### Exercises to complete
(a) Copy the passage of the post on the NiFi ExecuteScript processor that falls between "To allow for" and "an example below.", inclusive, word for word.
(b) List the script engines that the post on the NiFi ExecuteScript processor names as available as of version 0.5.0.

### Text to read
◇ ◇ ◇ ◇ ◇

Fun with Apache NiFi: ExecuteScript processor

Wednesday, February 10, 2016

ExecuteScript processor - Hello World!

In Apache NiFi 0.5.0, a few new processors were added, two of which allow the user to write scripts to do custom processing. This post talks about one of them: ExecuteScript.

The ExecuteScript processor is intended as a scriptable "onTrigger" method, basically meaning when the processor is scheduled to run, your script will be executed. As of 0.5.0, the available script engines are ECMAScript (Javascript), Jython, JRuby, Groovy, and Lua). For this blog, almost all examples will be in Groovy, but templates exist for other languages as well.

To allow for the most flexibility, only a handful of objects are passed into the script as variables:

session: This is a reference to the ProcessSession assigned to the processor. The session allows you to perform operations on flow files such as create(), putAttribute(), and transfer(). We'll get to an example below.

context: This is a reference to the ProcessContext for the processor. It can be used to retrieve processor properties, relationships, and the StateManager (see NiFi docs for the uses of StateManager, also new in 0.5.0)

◇ ◇ ◇ ◇ ◇

### Dataset extract
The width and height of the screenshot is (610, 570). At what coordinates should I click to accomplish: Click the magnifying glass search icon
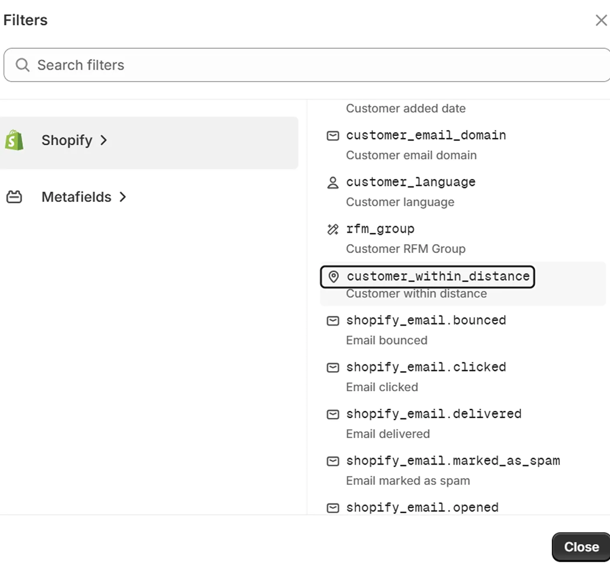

◇ ◇ ◇ ◇ ◇

### Answers for the exercise
(a)
To allow for the most flexibility, only a handful of objects are passed into the script as variables:

session: This is a reference to the ProcessSession assigned to the processor. The session allows you to perform operations on flow files such as create(), putAttribute(), and transfer(). We'll get to an example below.

(b)
ECMAScript (Javascript)
Jython
JRuby
Groovy
Lua